Question

How do you solve $5{{p}^{2}}-25=4{{p}^{2}}+24$?

Answer 1

Hint: We will take the help of a shifting method in order to solve this question. In this type of method, we have to keep variables and constants on either side of the equal sign. Since, there is a square variable in the given equation so, we will use the square root of 49 as 7 and solve it further. As the square root will give answers with both positive and negative signs so, we will consider them both as the right answer.

Complete step by step solution:
We will use a shifting process to solve this question. For this we are going to keep variables on one side and constants on the other. Now, we will consider the given equation $5{{p}^{2}}-25=4{{p}^{2}}+24$ and keep variables on left side and rest of constants on the right side of equal sign. Thus, we get
$\begin{align}
  & 5{{p}^{2}}-25=4{{p}^{2}}+24 \\
 & \Rightarrow 5{{p}^{2}}-4{{p}^{2}}=+24+25 \\
 & \Rightarrow 1{{p}^{2}}=49 \\
 & \Rightarrow {{p}^{2}}=49 \\
 & \Rightarrow p=\pm \sqrt{49} \\
\end{align}$
Since, the square root of 49 is 7 therefore, we get that p = + 7 or – 7.

Hence, the required value of p is either +7 or – 7.

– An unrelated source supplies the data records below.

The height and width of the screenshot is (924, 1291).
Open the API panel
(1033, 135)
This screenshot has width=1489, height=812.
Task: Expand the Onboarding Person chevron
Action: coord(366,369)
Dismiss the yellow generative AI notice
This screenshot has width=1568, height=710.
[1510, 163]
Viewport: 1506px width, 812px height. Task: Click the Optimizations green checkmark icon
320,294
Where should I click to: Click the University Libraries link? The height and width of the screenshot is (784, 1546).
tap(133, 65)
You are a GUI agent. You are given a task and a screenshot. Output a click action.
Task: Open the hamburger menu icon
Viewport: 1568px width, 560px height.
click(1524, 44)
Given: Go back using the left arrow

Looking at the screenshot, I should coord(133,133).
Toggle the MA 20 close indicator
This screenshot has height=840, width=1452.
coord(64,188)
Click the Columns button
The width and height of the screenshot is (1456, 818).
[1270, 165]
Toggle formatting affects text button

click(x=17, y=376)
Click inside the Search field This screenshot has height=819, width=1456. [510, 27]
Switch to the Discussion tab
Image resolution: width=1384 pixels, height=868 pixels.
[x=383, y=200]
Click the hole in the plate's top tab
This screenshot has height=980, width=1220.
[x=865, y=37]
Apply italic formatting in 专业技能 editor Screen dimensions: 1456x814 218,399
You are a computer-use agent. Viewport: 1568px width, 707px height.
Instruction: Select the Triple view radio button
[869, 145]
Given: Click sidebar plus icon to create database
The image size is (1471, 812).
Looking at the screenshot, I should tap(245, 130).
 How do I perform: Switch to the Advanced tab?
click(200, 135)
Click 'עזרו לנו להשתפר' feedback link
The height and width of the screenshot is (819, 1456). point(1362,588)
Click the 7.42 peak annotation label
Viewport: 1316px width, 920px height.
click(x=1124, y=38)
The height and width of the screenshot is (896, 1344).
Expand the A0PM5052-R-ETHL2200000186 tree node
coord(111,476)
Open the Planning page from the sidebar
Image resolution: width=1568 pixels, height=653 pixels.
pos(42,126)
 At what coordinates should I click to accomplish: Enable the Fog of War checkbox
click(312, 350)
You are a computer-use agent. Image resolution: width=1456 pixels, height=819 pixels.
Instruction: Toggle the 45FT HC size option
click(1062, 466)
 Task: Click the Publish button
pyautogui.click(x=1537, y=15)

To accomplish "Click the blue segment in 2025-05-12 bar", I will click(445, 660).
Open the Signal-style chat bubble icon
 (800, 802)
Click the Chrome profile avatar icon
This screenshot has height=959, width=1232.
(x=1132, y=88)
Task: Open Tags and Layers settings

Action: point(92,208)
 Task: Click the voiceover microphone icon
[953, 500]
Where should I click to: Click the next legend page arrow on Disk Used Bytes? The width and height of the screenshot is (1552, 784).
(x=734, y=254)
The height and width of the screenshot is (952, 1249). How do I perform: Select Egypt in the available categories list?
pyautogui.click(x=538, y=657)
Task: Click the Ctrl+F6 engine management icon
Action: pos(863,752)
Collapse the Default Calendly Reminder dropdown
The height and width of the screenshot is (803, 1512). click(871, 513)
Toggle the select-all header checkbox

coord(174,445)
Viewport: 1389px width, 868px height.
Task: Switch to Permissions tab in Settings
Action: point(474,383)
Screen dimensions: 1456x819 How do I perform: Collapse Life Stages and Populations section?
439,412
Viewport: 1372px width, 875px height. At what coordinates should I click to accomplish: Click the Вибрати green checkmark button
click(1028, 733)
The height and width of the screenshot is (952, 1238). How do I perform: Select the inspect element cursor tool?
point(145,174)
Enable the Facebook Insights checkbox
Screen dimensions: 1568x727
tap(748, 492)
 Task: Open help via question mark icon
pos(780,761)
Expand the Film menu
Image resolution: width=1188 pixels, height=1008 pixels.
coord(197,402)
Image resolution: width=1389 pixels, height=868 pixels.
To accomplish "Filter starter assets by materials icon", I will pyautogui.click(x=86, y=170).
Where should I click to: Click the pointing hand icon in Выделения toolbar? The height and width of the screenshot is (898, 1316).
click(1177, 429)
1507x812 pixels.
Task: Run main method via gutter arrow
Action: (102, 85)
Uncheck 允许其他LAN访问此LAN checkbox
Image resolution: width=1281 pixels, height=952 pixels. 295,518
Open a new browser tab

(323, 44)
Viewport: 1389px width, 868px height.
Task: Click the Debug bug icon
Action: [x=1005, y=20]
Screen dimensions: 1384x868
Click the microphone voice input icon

Note: In order we need to be sure that our answer is correct or not we will cross check the given answer by substituting them in place of p. Since both 7 and – 7 will satisfy the given equation so, our answer is correct. There is no alternative method to solve this question. In case we try to do so, then we would first factorize the numbers and then take out the common number. This is shown below.
$\begin{align}
  & 5{{p}^{2}}-25=4{{p}^{2}}+24 \\
 & \Rightarrow 5\left( {{p}^{2}}-5 \right)=4\left( {{p}^{2}}+6 \right) \\
\end{align}$
After this we can cross multiply the terms together and get the following answer.
$\Rightarrow \dfrac{5}{4}=\dfrac{{{p}^{2}}-5}{{{p}^{2}}+6}$
Since, this leads to nowhere so, we have not applied it in this question.